Jesus never took the easy way out of a situation; he wasn’t going to be turned from this final challenge. He knew the direction his life was taking, he wasn’t a weak-minded person overtaken by events, he was in full command of what was happening. This resolve was thoroughly tested in Gethsemane, but his mind had already been made up.

Holy Week is not just about the victory of Easter morning, but the victory Jesus secured when he set his face towards Jerusalem.

In Gethsemane we see both his humanity and divinity; his humanity telling him to escape the situation, his divinity telling him to obey. Luke tells us that Jesus, being in anguish, prayed more earnestly, and his sweat was like drops of blood falling to the ground.

We can’t attempt to fathom the depths of his suffering at this time, as the hymn says, ‘We do not know, we cannot tell, what pains he had to bear’.

My music of choice on Good Friday is Bach’s St. Matthew Passion. It selects itself, and still has the power to shock and move the human spirit. This moment is powerfully expressed:

He is ready to taste the bitterness of death,
to drink the cup into which the sins of this world,
hideously stinking, have been poured.

Here we have the paradox of a loving God and a suffering Christ, something we can’t fully explain, yet:

We believe it was for us,
he hung and suffered there.

Jesus quoted Psalm 22 on the cross:
My God, my God, why have you forsaken me?
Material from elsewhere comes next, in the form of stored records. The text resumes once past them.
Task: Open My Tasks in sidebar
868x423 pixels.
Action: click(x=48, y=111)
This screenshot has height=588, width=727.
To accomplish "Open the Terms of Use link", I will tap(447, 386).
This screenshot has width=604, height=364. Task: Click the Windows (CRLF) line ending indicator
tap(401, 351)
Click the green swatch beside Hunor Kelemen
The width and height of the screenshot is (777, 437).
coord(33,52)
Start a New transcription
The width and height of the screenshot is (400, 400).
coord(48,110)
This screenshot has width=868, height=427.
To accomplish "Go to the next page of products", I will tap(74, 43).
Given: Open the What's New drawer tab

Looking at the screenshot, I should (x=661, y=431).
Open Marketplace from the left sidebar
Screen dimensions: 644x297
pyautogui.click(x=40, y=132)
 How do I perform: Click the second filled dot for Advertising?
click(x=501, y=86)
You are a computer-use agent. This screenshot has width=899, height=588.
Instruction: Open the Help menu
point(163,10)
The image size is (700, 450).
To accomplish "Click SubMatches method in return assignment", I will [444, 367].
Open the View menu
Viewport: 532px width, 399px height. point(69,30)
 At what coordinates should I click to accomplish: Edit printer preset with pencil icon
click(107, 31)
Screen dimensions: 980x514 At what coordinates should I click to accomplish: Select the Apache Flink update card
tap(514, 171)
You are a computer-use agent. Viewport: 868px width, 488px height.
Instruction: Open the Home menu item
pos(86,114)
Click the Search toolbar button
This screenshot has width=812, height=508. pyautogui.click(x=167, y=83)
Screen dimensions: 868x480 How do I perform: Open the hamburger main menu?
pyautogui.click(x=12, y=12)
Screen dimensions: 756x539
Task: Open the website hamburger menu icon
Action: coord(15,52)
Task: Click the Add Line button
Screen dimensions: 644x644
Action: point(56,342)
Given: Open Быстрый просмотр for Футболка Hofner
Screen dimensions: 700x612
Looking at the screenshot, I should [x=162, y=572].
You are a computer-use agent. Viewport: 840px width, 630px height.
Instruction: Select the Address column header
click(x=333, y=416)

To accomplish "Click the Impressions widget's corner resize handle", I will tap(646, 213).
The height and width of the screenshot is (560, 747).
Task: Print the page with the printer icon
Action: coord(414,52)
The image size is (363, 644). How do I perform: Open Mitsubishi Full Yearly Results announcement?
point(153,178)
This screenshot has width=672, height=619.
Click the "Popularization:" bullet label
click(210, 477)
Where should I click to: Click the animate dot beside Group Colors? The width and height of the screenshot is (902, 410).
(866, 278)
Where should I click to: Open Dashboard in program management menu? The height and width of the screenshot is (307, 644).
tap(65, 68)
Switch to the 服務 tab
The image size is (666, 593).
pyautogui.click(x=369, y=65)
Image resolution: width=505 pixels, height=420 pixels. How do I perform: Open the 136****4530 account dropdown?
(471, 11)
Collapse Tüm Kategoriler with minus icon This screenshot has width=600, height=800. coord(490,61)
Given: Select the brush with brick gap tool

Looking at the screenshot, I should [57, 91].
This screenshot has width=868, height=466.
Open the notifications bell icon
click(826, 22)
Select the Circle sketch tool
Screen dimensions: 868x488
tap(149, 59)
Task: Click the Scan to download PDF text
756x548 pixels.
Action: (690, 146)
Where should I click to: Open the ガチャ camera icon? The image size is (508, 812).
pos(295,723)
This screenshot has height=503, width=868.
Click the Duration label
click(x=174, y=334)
Sin separates us from God. As Jesus took on our sin it separated him from his heavenly Father, a moment of true abandonment. But the psalm has a positive ending, it’s victorious. It foreshadows the Resurrection, and this was why Jesus was able to say ‘your will be done’ in Gethsemane.

Note: A reworking of material from here.